What does this NULL mean?

From: Eric Junkermann <eric_at_deptj.demon.co.uk>
Date: Sat, 10 Dec 2005 21:32:30 +0000
Message-ID: <mG8LO6Gul0mDFwjR_at_deptj.demon.co.uk>



The number of long threads about NULLs indicates that they are a source of difficulty and disagreement.

I have been prompted to start yet another by the www.dbdebunk.com quote of the week for December 10, 2005 . It says

"There have been, there are, and there
always will be NULLS in the real world."

and is attributed to "Pete Brown, dbmonster.com", but it is from a comp.databases.theory thread "Does Codd's view of a relational database differ from that of Date & Darwin?" on June 4, 2005 .

At the time, I followed up with a request for a definition and examples, but I never pursued the answer I got (which I thought less than satisfactory). My favourite bit out of the rest of the thread was from Ged Byrne, who said

... If my Manager points to a NULL in a report, I don't say 'That is a NULL.' I say something like 'That customer is retired, and does not have a work address' or 'The user left that field blank.' That is if I am familiar with the data. If I am unfamiliar then the NULL tells me nothing, I can only shrug my shoulders and say 'Sorry, I don't know.' ...

Finally, this leads to where I want to be with this post:

A NULL does not actually provide enough information to interpret it properly, additional knowledge is required.

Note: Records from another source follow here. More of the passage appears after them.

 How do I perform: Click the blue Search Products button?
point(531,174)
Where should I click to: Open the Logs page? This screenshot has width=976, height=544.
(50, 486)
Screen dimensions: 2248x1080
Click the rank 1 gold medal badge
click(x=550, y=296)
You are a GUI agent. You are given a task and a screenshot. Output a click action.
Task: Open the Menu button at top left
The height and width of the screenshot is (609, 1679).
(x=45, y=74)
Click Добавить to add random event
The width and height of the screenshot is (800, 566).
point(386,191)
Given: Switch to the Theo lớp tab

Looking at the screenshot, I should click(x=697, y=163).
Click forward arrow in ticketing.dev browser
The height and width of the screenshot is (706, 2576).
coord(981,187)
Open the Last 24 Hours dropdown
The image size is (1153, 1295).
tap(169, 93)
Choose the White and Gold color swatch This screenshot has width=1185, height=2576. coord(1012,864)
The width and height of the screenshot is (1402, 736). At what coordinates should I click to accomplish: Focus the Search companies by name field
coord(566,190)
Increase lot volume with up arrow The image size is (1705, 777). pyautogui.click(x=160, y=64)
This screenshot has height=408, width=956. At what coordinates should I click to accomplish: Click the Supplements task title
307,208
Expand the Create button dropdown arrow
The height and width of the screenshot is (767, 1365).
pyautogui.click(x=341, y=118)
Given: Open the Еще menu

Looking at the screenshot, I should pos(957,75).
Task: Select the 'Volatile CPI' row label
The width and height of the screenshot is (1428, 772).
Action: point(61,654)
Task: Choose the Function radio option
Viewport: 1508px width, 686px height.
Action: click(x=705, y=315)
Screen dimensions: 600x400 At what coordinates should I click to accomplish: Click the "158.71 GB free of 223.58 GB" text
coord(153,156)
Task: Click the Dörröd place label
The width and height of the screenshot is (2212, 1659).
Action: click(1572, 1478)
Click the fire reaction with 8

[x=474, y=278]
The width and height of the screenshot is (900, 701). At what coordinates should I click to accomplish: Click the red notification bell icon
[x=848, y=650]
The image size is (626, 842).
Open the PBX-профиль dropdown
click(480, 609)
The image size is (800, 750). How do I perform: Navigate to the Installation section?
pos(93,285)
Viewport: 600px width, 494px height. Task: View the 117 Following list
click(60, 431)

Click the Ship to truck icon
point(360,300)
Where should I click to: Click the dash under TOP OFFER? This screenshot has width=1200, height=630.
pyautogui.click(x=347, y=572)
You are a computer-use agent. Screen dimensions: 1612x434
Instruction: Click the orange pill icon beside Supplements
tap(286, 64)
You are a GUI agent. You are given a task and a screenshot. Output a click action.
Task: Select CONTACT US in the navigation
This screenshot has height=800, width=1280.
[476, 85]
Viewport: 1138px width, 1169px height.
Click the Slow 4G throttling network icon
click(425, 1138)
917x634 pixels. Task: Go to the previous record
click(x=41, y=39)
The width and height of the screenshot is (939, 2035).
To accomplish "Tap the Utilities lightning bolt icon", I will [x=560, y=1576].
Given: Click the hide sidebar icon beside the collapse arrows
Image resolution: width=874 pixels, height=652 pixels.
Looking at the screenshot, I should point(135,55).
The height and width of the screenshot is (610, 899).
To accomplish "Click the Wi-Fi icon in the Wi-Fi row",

The best way to look at a NULL is as a sort of denormalisation. If we have a table X {A, B, C} where A is the key, B is a column we are not currently interested in, and C is the column which is NULL in at least one row, then we are really talking about two tables X1 {A, B} and Y {A, C}, where at least one row in X1 does not have a corresponding row in Y.

(This is like vertical decomposition in http://web.onetel.com/~hughdarwen/TheThirdManifesto/Missing-info-without- nulls.pdf)

All this situation is telling us is that there is no C value in the database for this value of A. It does not matter how many possible reasons there are for the existence of this situation (the unsatisfactory answer I referred to above), we do not know why there is no value. Actually presenting lots of possible reasons was a very bad argument because only if there was exactly one reason would we know what was going on.

There is no such thing as an acceptable implementation of NULL, because each occurrence of a potential NULL in a database design may have many possible reasons, each of which must be represented in the database somehow. There is no guarantee that there is a single form of representation for each of the reasons, and hence no general way of implementing a NULL.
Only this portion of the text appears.